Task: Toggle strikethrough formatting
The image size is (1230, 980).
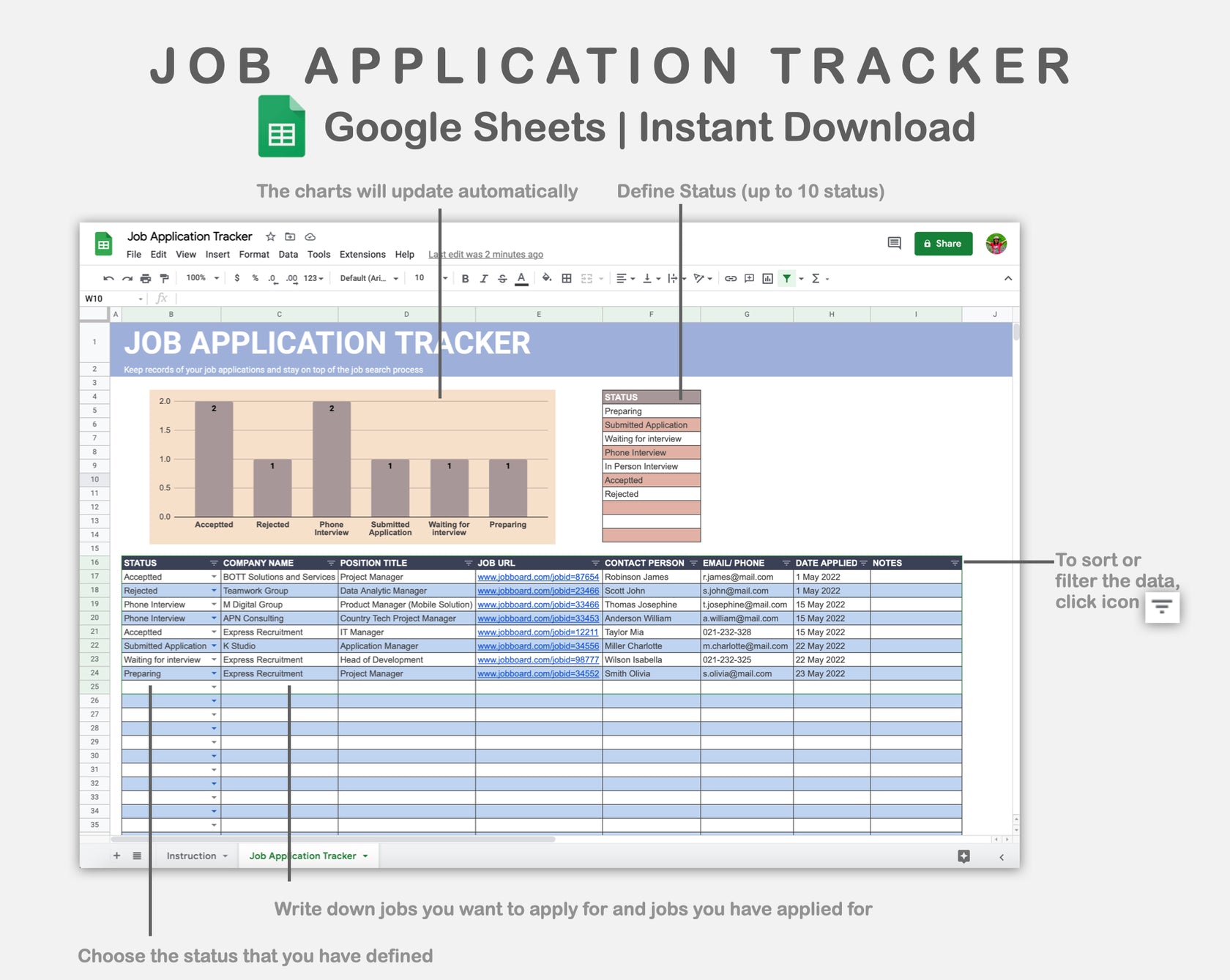Action: click(x=502, y=278)
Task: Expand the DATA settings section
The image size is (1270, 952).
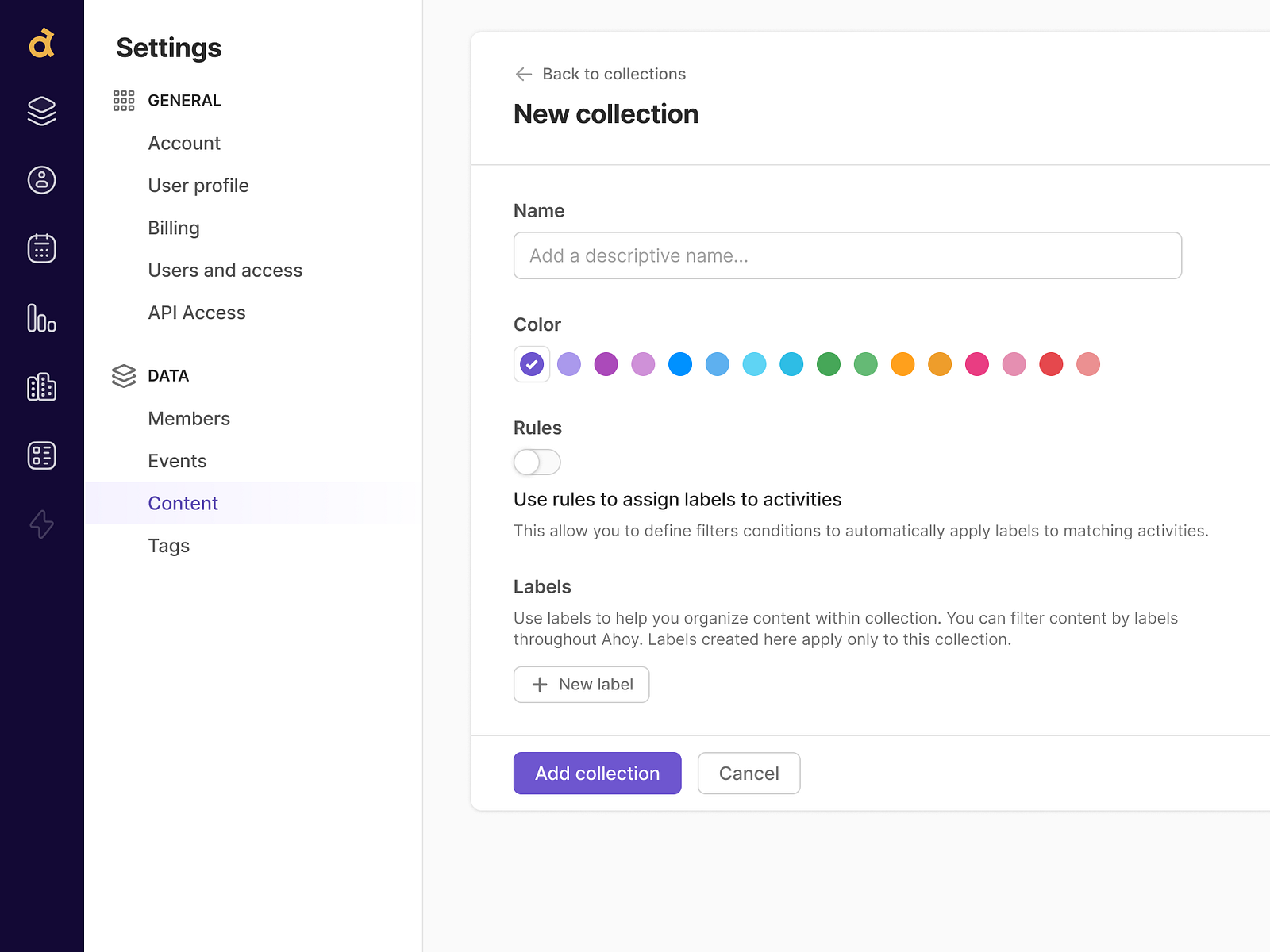Action: click(167, 375)
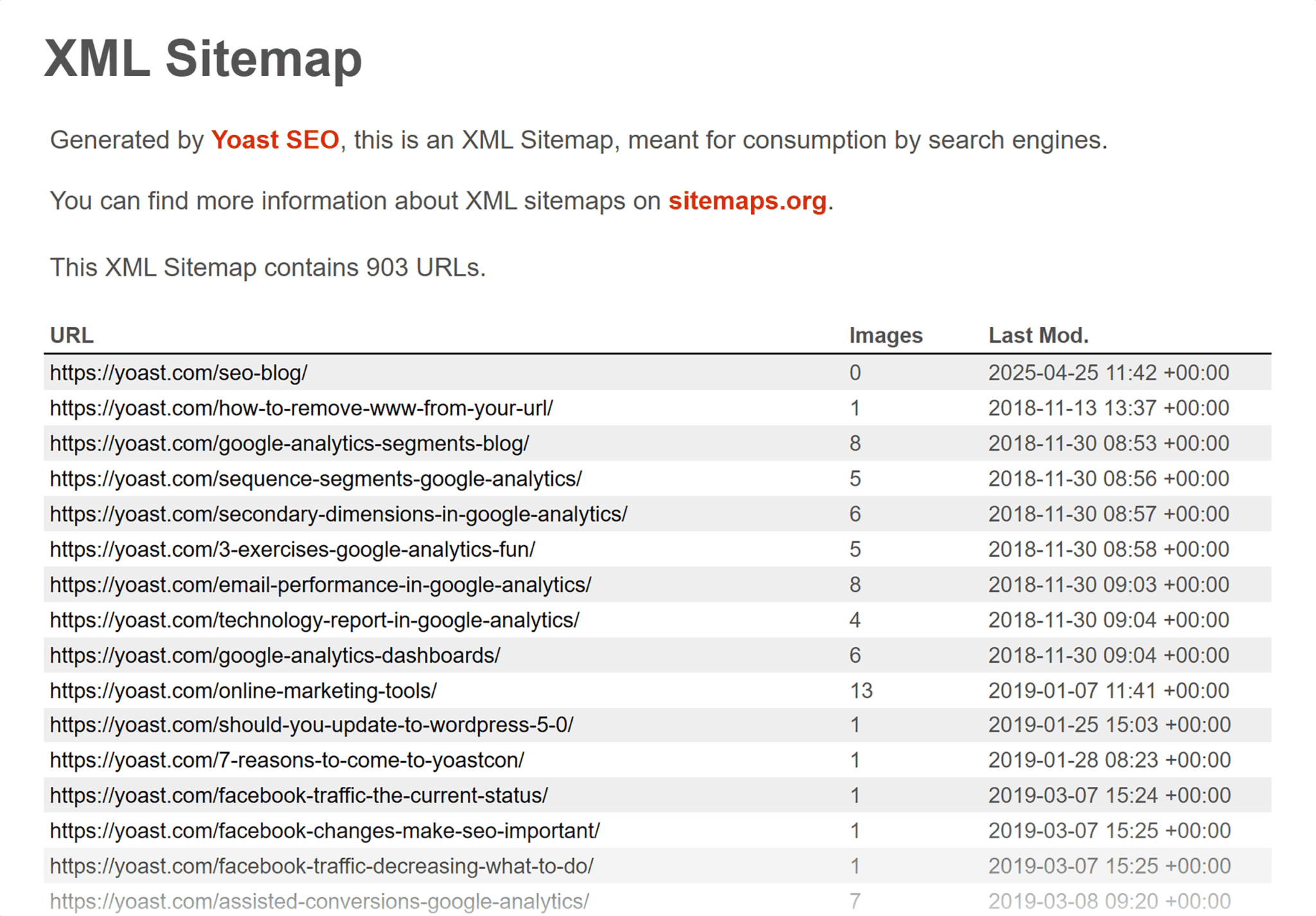Click the Images column header
Viewport: 1316px width, 916px height.
pos(885,334)
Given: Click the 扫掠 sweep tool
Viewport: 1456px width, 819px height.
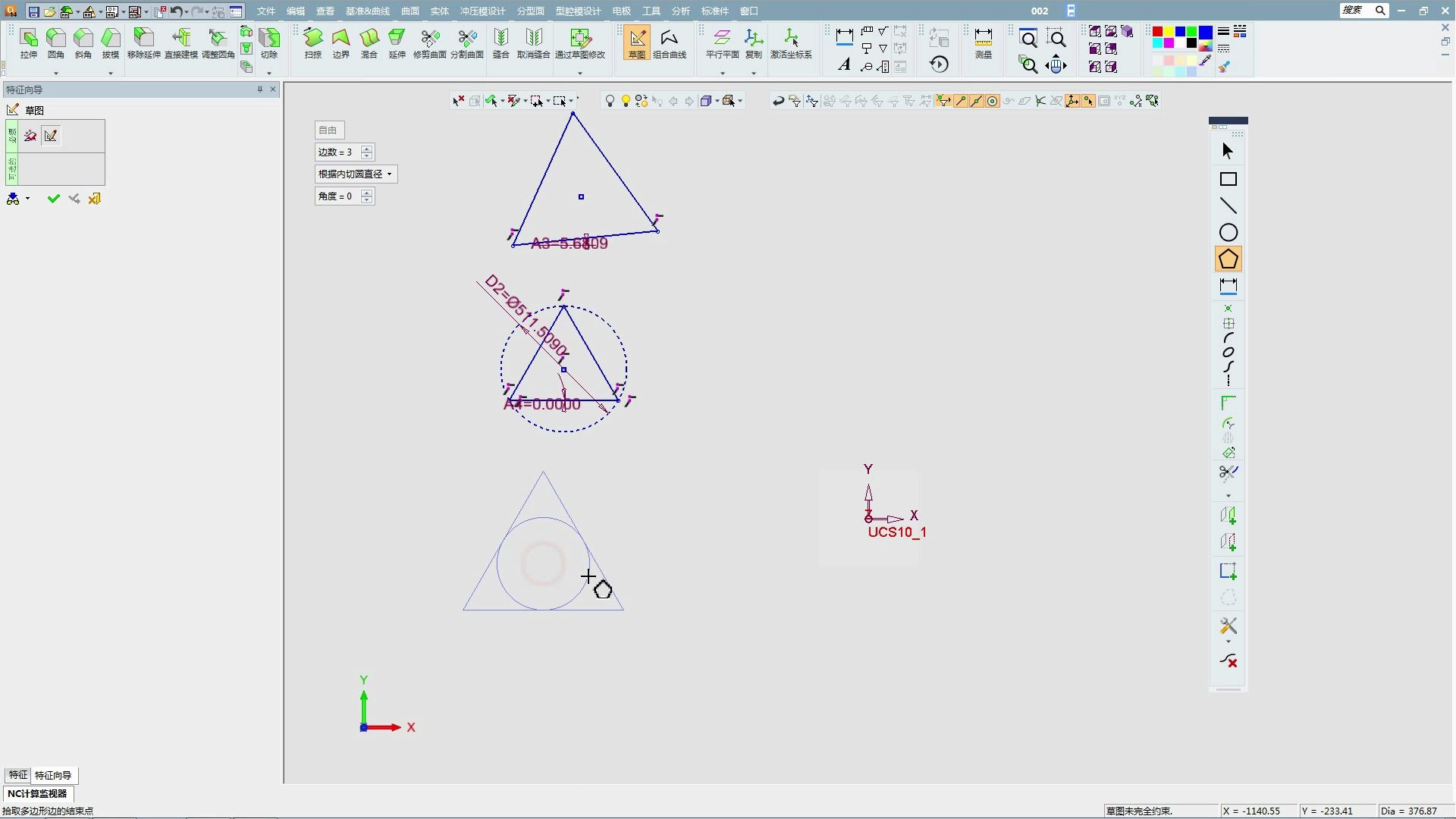Looking at the screenshot, I should 312,43.
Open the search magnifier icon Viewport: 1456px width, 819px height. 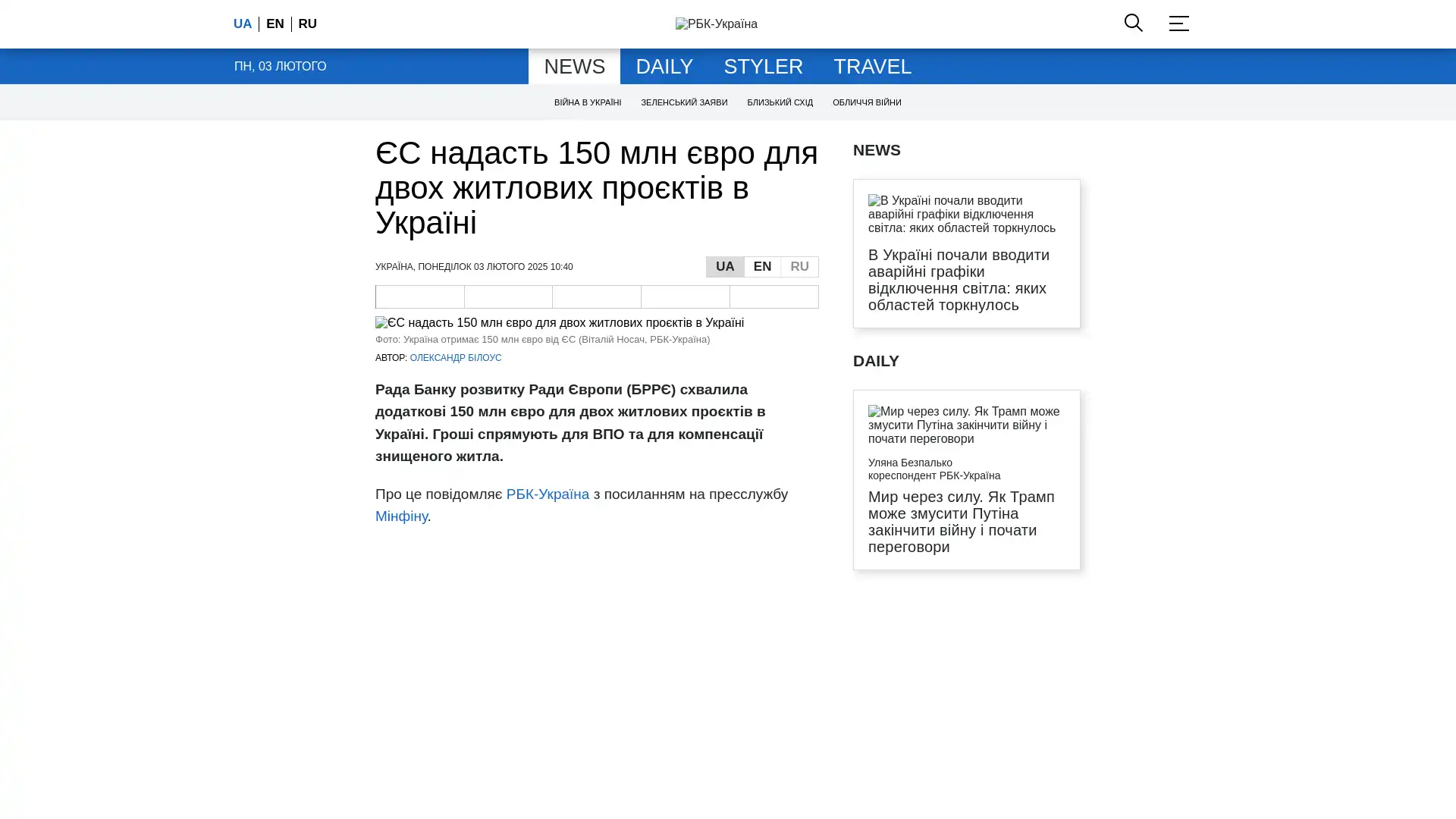pos(1133,23)
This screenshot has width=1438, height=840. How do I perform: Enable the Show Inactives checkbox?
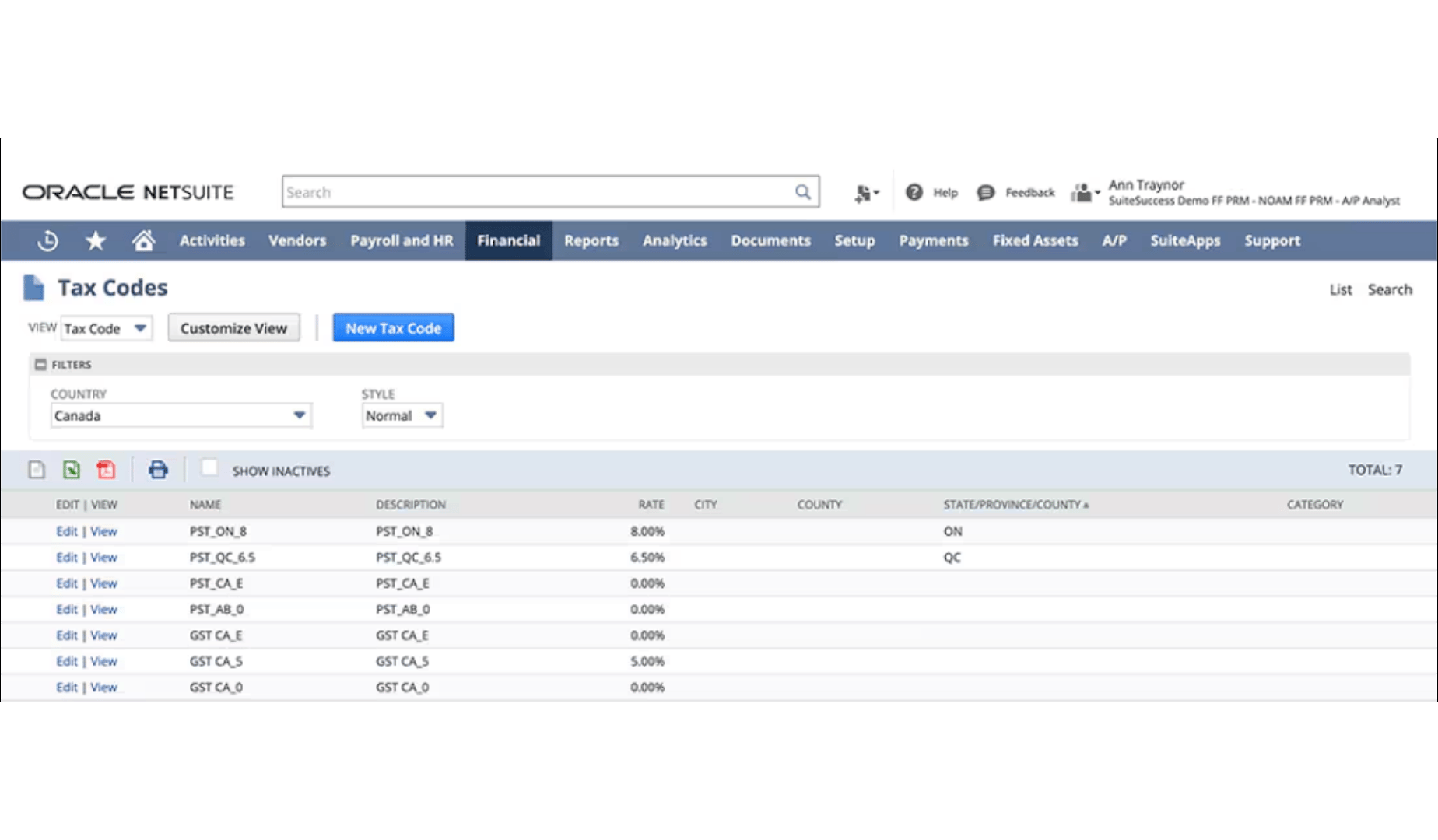(x=210, y=469)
··········
* [WHAT IS EXPECTED] Scan the material for "Task" and copy the lines that hold it.

* [ANSWER BOX]
Task: Toggle strikethrough formatting
Task: Expand the DATA settings section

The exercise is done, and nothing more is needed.